■ **Document segment**
=-=-=-=-=

2. You won’t find more contrasting offensive styles with the stakes so high.

It’s thunder against lightning as the Orioles led the major leagues with 211 home runs while the Royals stole more bases (153) than any of the 29 other clubs. Meanwhile, Baltimore stole the fewest number of bases (44) in the big leagues and Kansas City ranked 30th with only 95 home runs. Five Royals players hit double digits in swiped bags while the Orioles’ leader in the category was David Lough with eight. Seven Orioles hit 12 or more homers — Manny Machado and Chris Davis will not play in this series — compared to just three for Kansas City. Despite their contrasting styles, the Orioles finished the regular season ranked sixth in the AL in runs with 705 compared to Kansas City coming in ninth with 651. Baltimore has the better offense over the long haul, but the Royals will try to turn a short series into a 100-meter dash while the Orioles emphasize their advantage in the shot put.

3. The Royals stack up more favorably to the Baltimore defense that Detroit did.

The Orioles still have the edge in the field, but Kansas City has a number of Gold Glove-caliber players including catcher Salvador Perez and outfielders Alex Gordon and Lorenzo Cain. The Orioles rank third in the AL in BaseballReference.com’s defensive efficiency statistic while the Royals came in sixth in the regular season. Baltimore made the third-fewest number of errors (87) in the AL this season while Kansas City ranked 10th with 104. Both clubs made sparkling plays in the Division Series and rely on their defense to make a difference in close games.

4. Scoring early will be a high priority for both clubs.

Unlike the luxury the Orioles had against Detroit in the Division Series, they cannot expect to wait out starting pitchers for scoring opportunities in the late inning against the Royals, whose trio of Greg Holland, Wade Davis, and Kelvin Herrera might be even better than their own triumvirate of Zach Britton, Andrew Miller, and Darren O’Day. The Orioles’ 3.10 bullpen ERA ranked third in the AL while Kansas City’s 3.30 mark ranked fifth, which will cause both lineups to feel the urgency to break through prior to the sixth inning. Even with so many other great names in each bullpen, the wild cards could be right-hander Kevin Gausman and Kansas City lefty Brandon Finnegan, who made a major impact in the Wild Card Game after only being drafted in the first round out of Texas Christian a few months ago.

=-=-=-=-=

■ **Given problem 1**
Quote the stretch of the Orioles–Royals preview from "It’s thunder against" through "the shot put.".

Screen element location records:
=-=-=-=-=

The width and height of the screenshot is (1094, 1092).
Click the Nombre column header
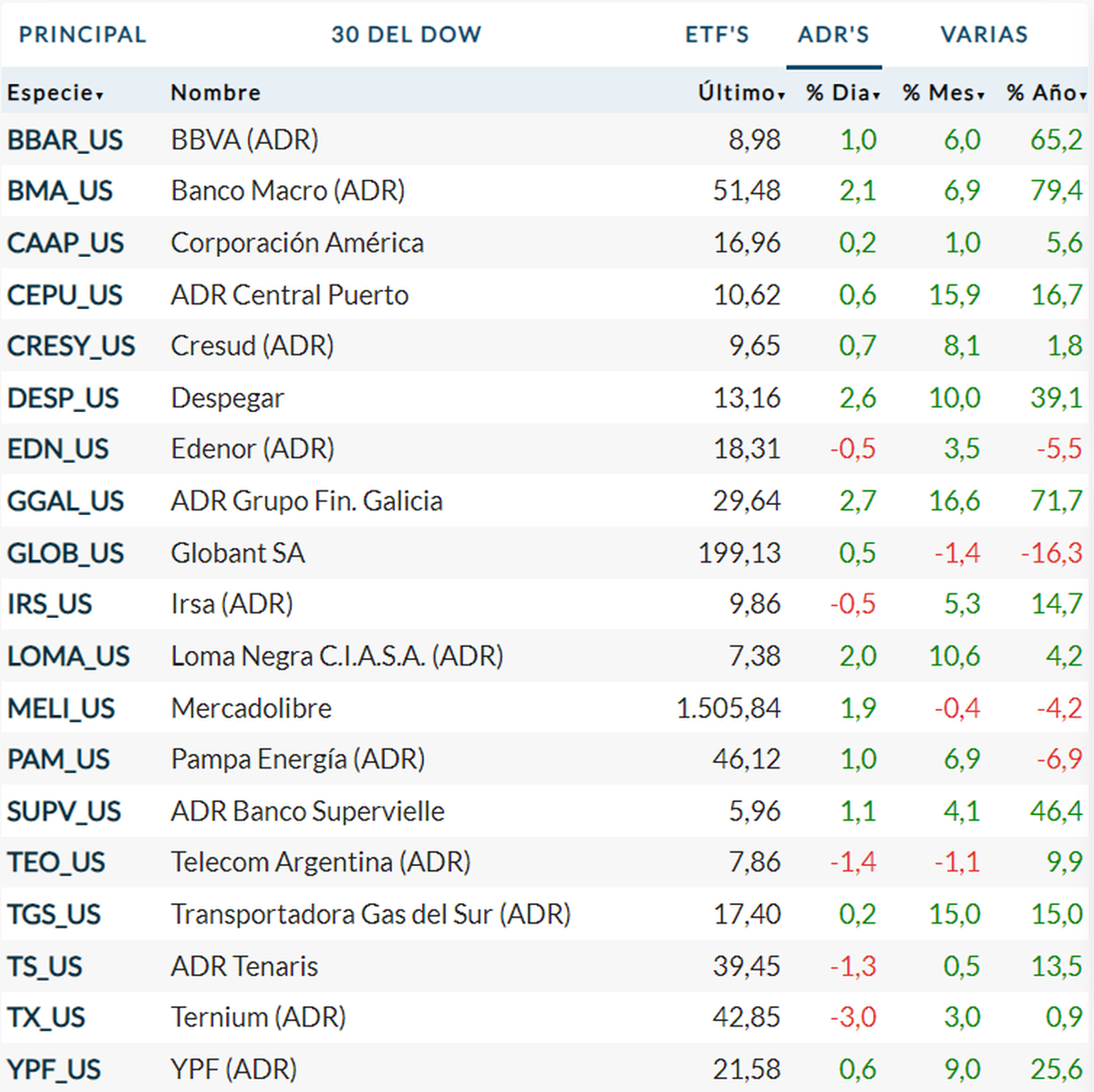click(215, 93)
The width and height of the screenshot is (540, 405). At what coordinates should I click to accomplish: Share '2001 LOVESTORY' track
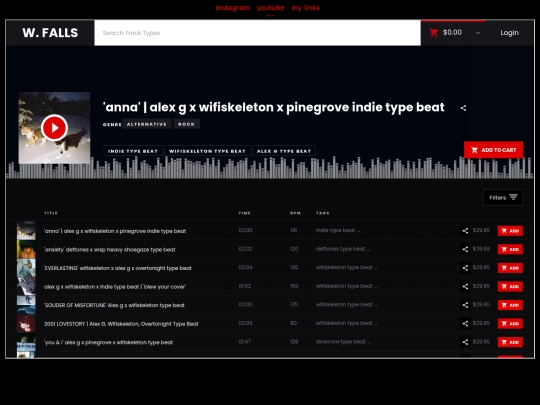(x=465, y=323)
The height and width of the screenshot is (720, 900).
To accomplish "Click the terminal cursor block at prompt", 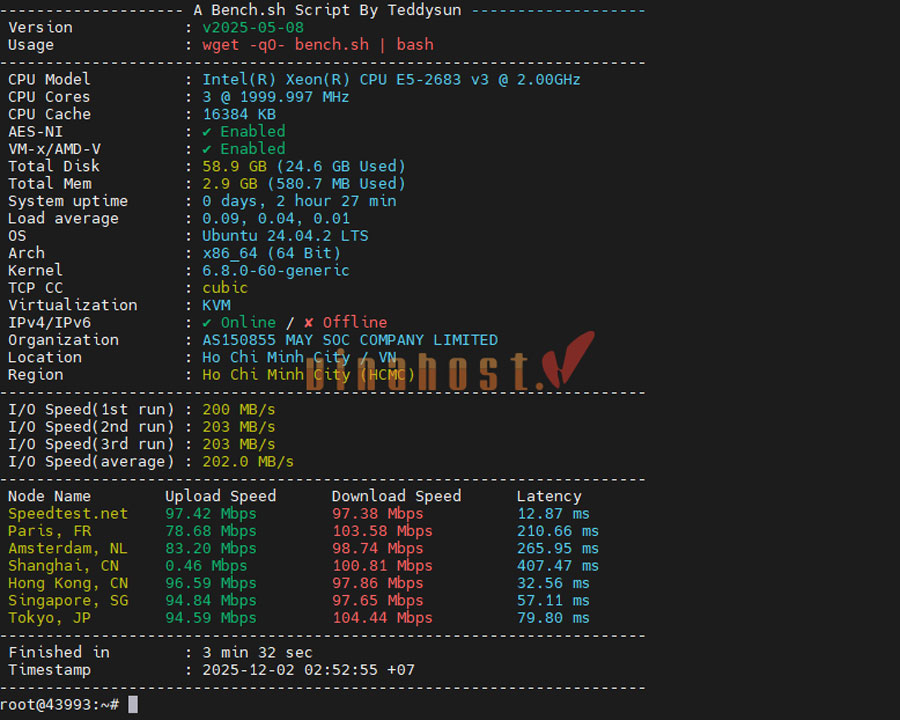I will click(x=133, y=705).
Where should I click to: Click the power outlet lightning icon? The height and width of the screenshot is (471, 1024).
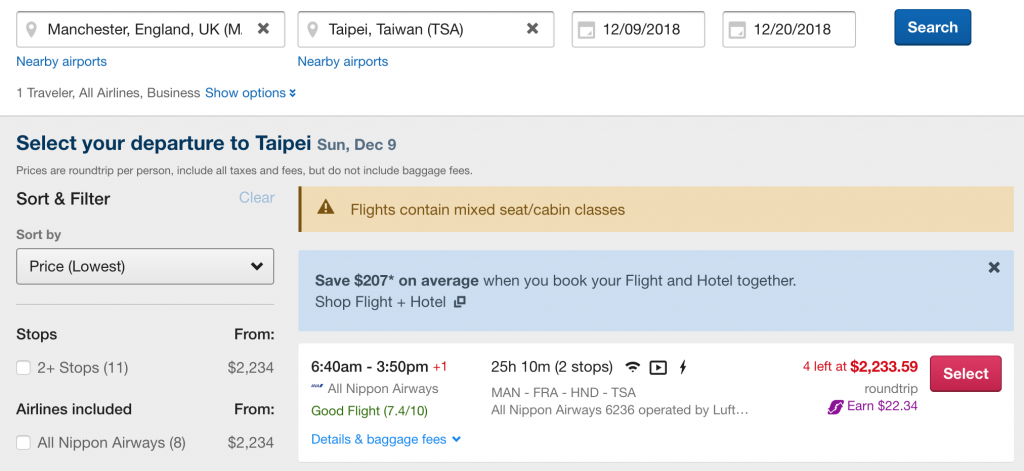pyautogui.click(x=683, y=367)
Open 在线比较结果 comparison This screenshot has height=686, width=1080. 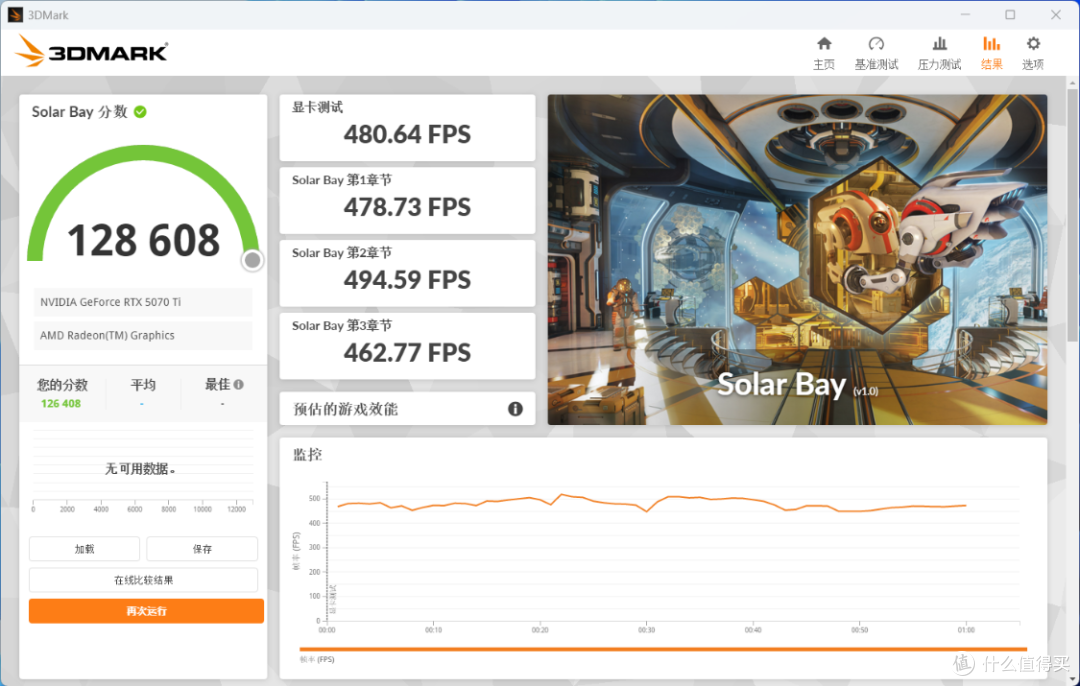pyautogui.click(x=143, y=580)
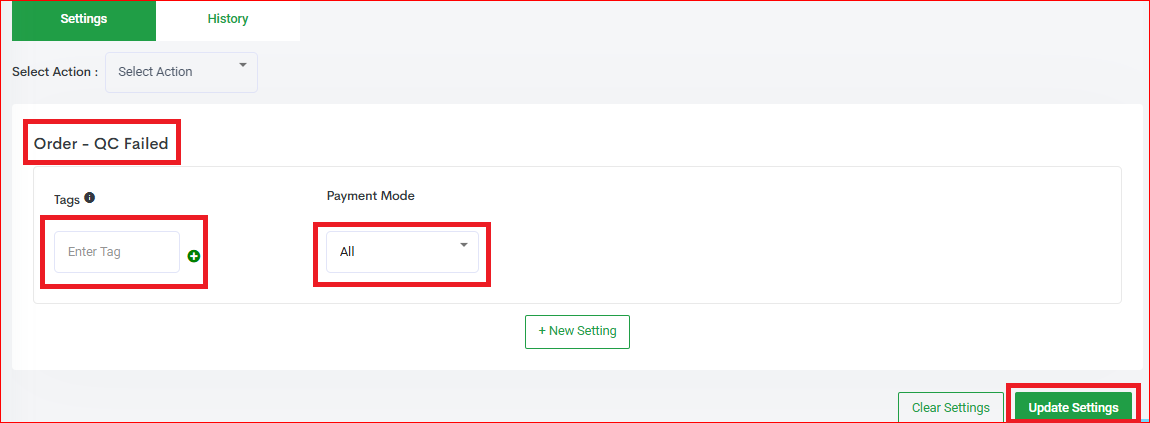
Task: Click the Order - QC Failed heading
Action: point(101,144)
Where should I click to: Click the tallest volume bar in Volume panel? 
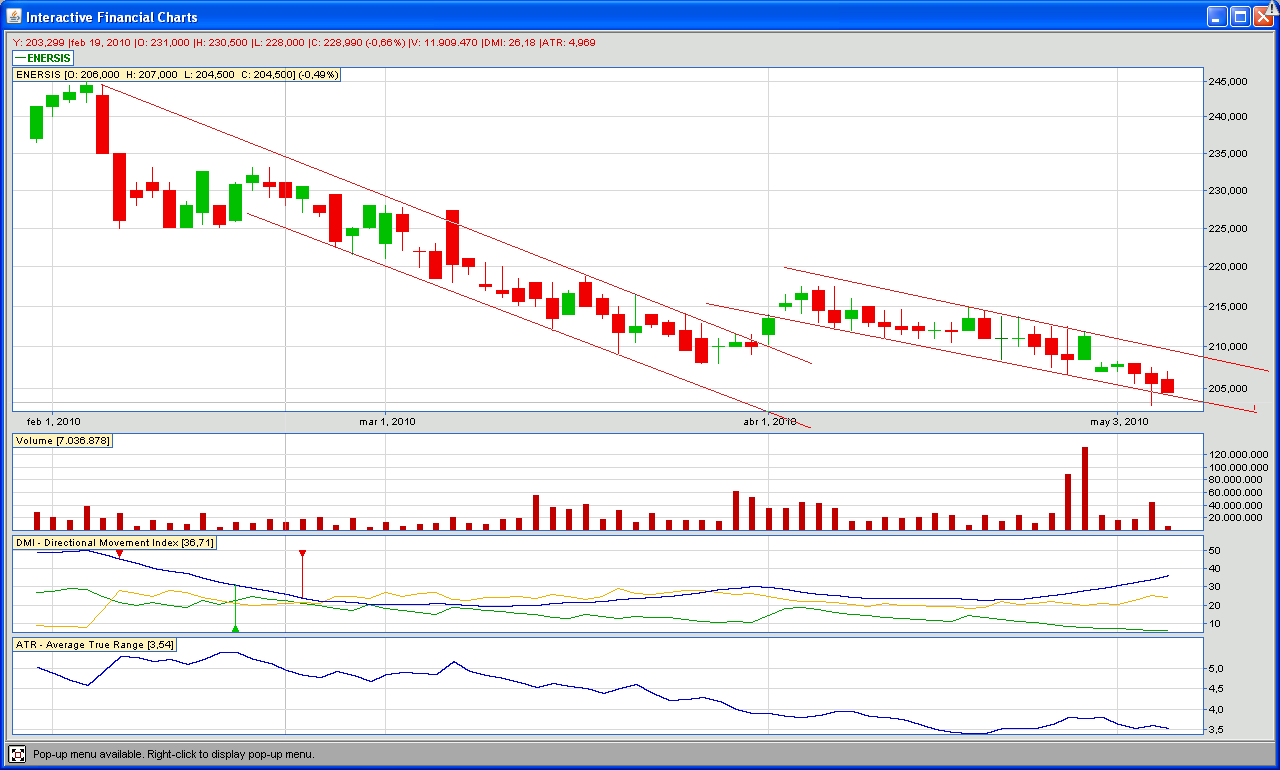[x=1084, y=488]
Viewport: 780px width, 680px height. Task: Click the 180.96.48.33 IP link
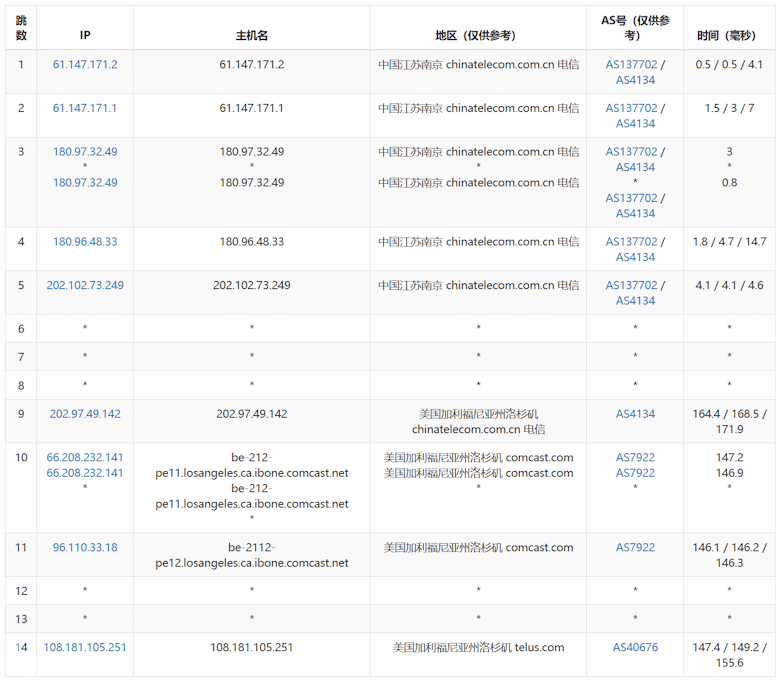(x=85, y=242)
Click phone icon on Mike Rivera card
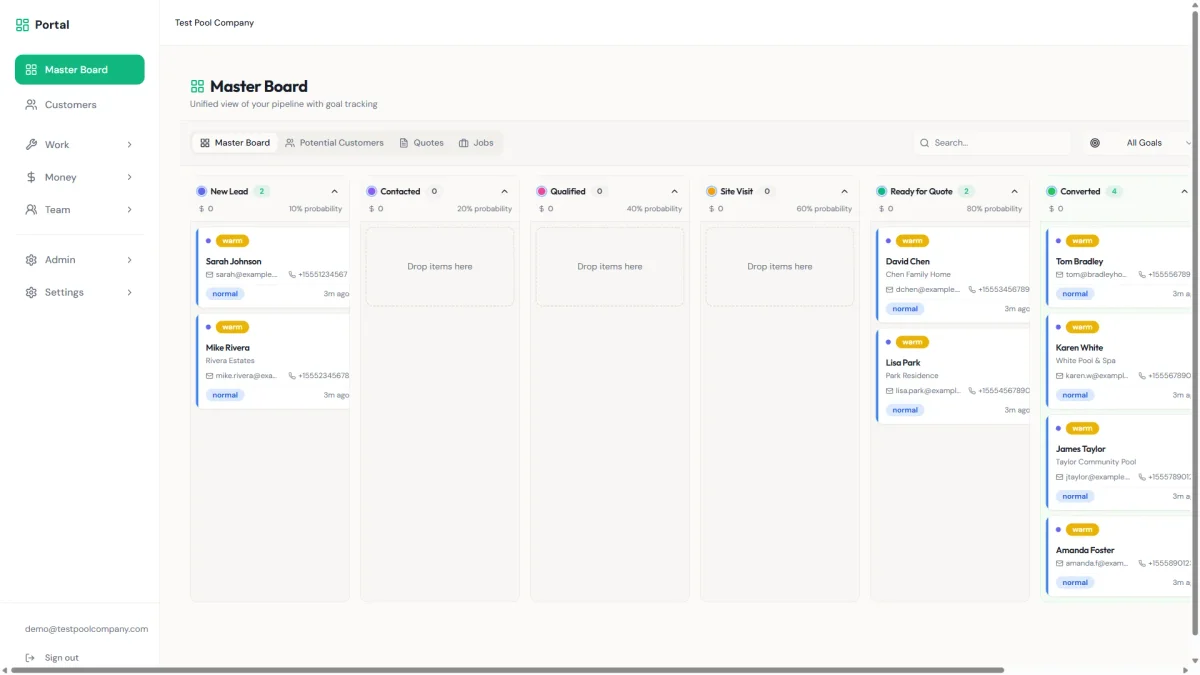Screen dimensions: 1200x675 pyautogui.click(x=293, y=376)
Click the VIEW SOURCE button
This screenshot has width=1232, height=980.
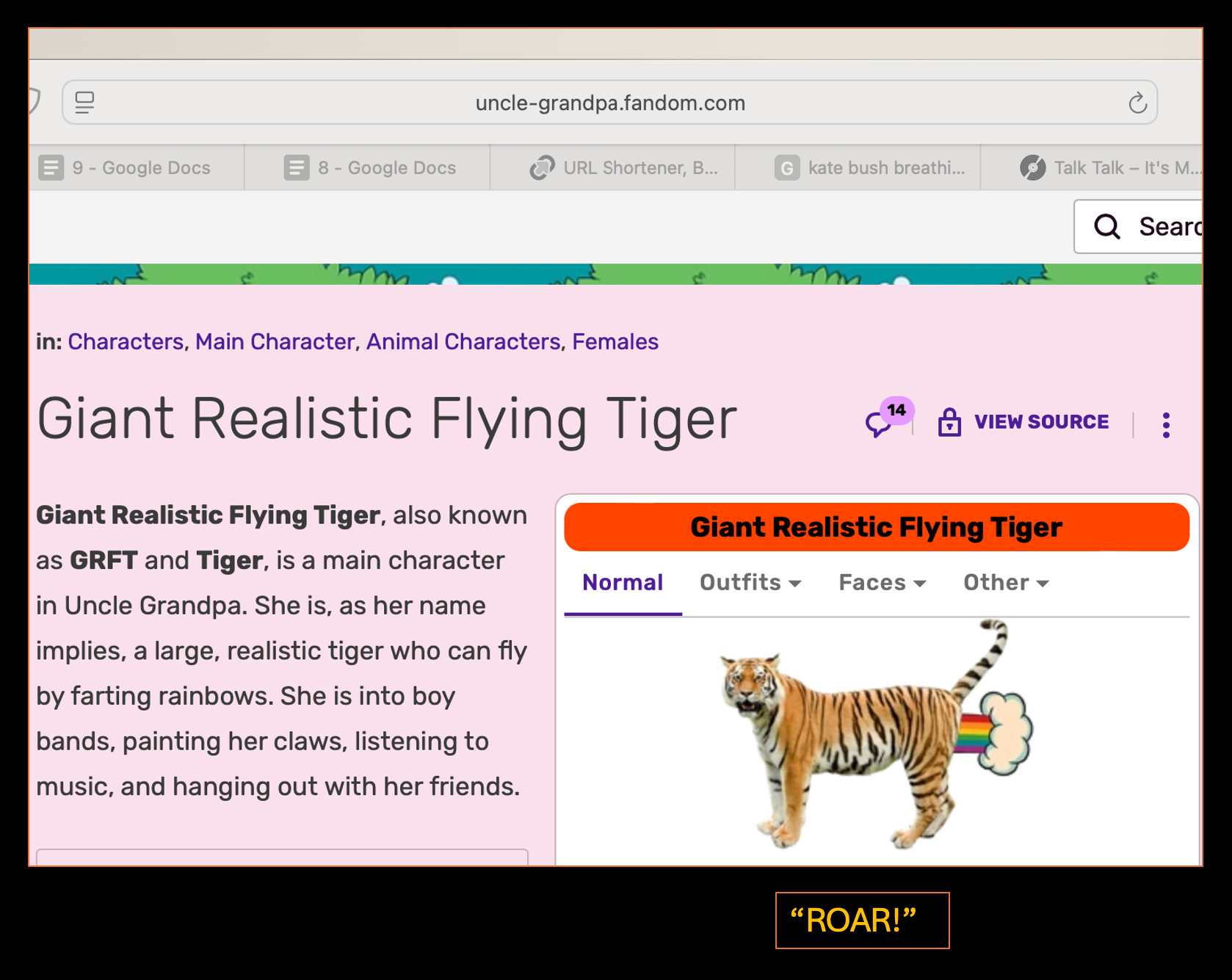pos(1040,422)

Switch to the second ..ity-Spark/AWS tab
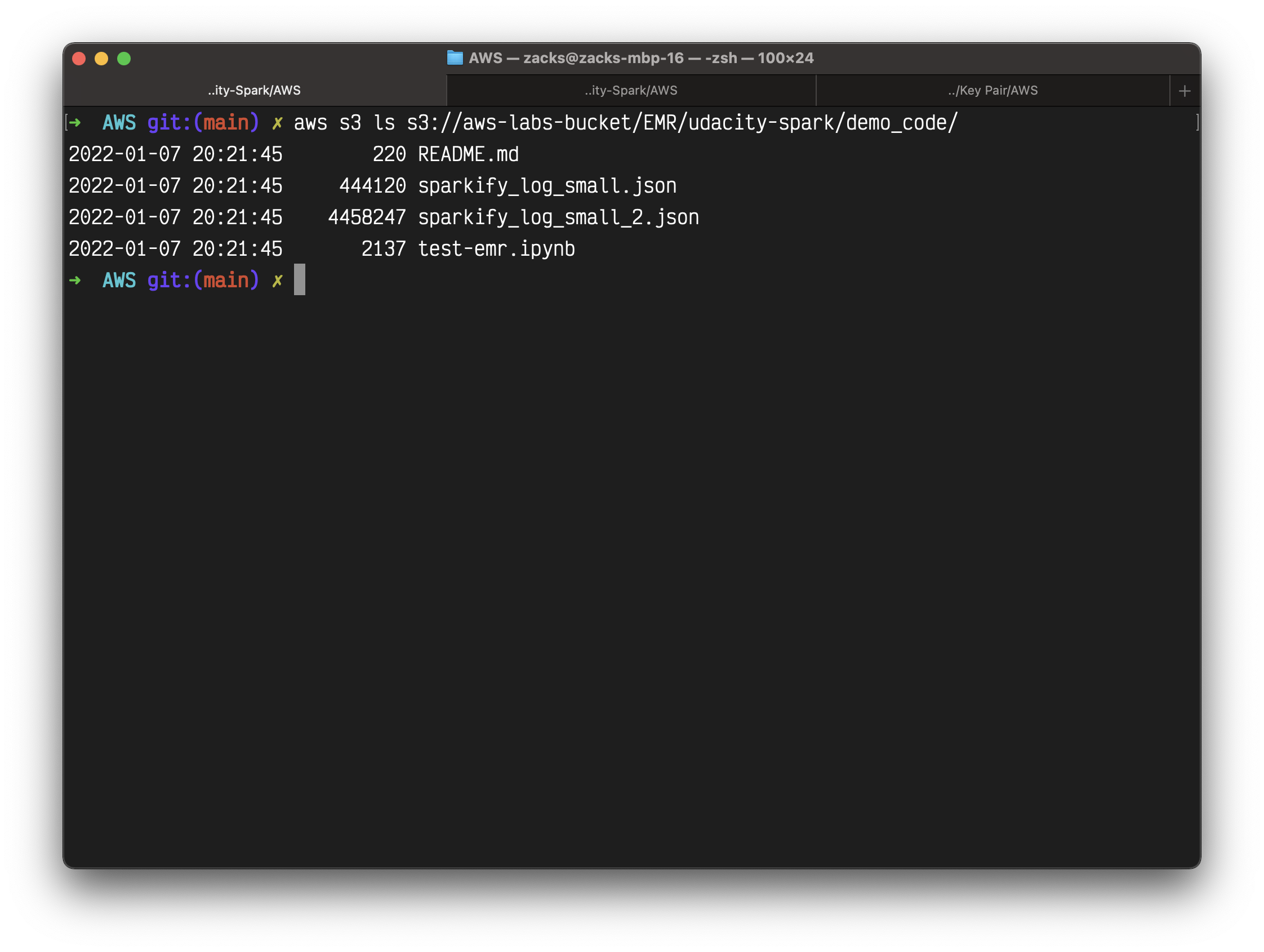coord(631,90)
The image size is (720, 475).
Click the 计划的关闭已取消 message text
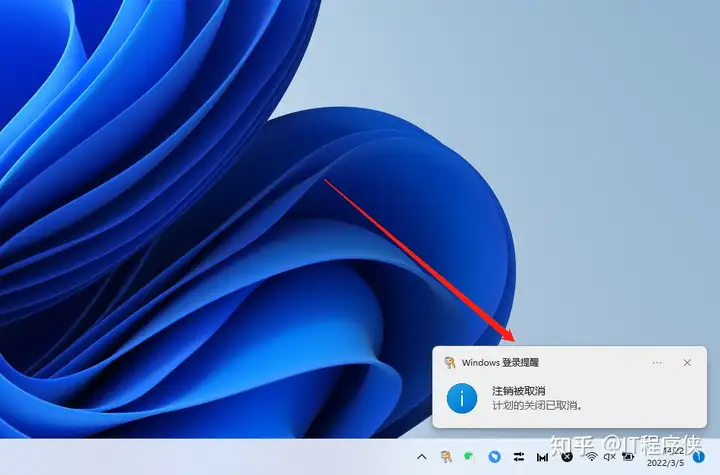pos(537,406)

=-=-=-=-=

■ **Given problem 2**
Please put the listing, from its start through the line containing "(x=465, y=323)", into a two-column CSV with the columns text and answer, one row per item. Quote each field, turn line breaks into spaces, and leave the pictures out.

■ **Complete answer 1**
It’s thunder against lightning as the Orioles led the major leagues with 211 home runs while the Royals stole more bases (153) than any of the 29 other clubs. Meanwhile, Baltimore stole the fewest number of bases (44) in the big leagues and Kansas City ranked 30th with only 95 home runs. Five Royals players hit double digits in swiped bags while the Orioles’ leader in the category was David Lough with eight. Seven Orioles hit 12 or more homers — Manny Machado and Chris Davis will not play in this series — compared to just three for Kansas City. Despite their contrasting styles, the Orioles finished the regular season ranked sixth in the AL in runs with 705 compared to Kansas City coming in ninth with 651. Baltimore has the better offense over the long haul, but the Royals will try to turn a short series into a 100-meter dash while the Orioles emphasize their advantage in the shot put.

■ **Complete answer 2**
text,answer
"The width and height of the screenshot is (1094, 1092). Click the Nombre column header","click(215, 93)"
"The width and height of the screenshot is (540, 405). At what coordinates should I click to accomplish: Share '2001 LOVESTORY' track","(x=465, y=323)"